Your task is to write out the lines from the line containing "Task: Sort table by Date column arrows" through the last line of the material, exactly.

EXTRACTED DATA.
■ ■ ■ ■

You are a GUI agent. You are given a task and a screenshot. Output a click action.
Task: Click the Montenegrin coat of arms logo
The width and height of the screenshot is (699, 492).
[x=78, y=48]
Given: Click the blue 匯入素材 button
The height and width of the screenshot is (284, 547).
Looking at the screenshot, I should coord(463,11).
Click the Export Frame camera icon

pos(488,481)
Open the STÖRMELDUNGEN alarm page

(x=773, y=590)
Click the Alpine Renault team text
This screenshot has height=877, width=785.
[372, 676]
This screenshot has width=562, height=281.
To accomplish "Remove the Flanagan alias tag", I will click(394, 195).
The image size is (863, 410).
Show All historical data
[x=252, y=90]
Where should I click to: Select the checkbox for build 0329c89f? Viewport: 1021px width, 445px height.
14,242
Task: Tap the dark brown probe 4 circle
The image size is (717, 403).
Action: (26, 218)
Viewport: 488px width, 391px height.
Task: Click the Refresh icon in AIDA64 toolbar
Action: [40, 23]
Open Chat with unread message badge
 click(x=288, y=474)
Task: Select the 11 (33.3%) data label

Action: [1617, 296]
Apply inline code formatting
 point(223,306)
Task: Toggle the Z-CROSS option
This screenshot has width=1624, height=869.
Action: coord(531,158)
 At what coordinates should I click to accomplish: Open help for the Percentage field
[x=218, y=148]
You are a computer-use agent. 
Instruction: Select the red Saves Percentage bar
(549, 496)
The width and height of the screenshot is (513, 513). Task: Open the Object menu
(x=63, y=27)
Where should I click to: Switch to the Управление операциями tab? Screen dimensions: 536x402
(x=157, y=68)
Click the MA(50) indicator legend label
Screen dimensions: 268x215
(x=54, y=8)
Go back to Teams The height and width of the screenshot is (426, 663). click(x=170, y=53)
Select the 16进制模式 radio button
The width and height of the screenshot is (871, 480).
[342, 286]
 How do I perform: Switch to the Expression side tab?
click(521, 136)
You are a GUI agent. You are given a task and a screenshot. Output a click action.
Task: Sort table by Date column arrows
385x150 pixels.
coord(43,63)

■ ■ ■ ■

REPLY TO THE TASK.
Task: Sort table by Date column arrows
385x150 pixels.
coord(43,63)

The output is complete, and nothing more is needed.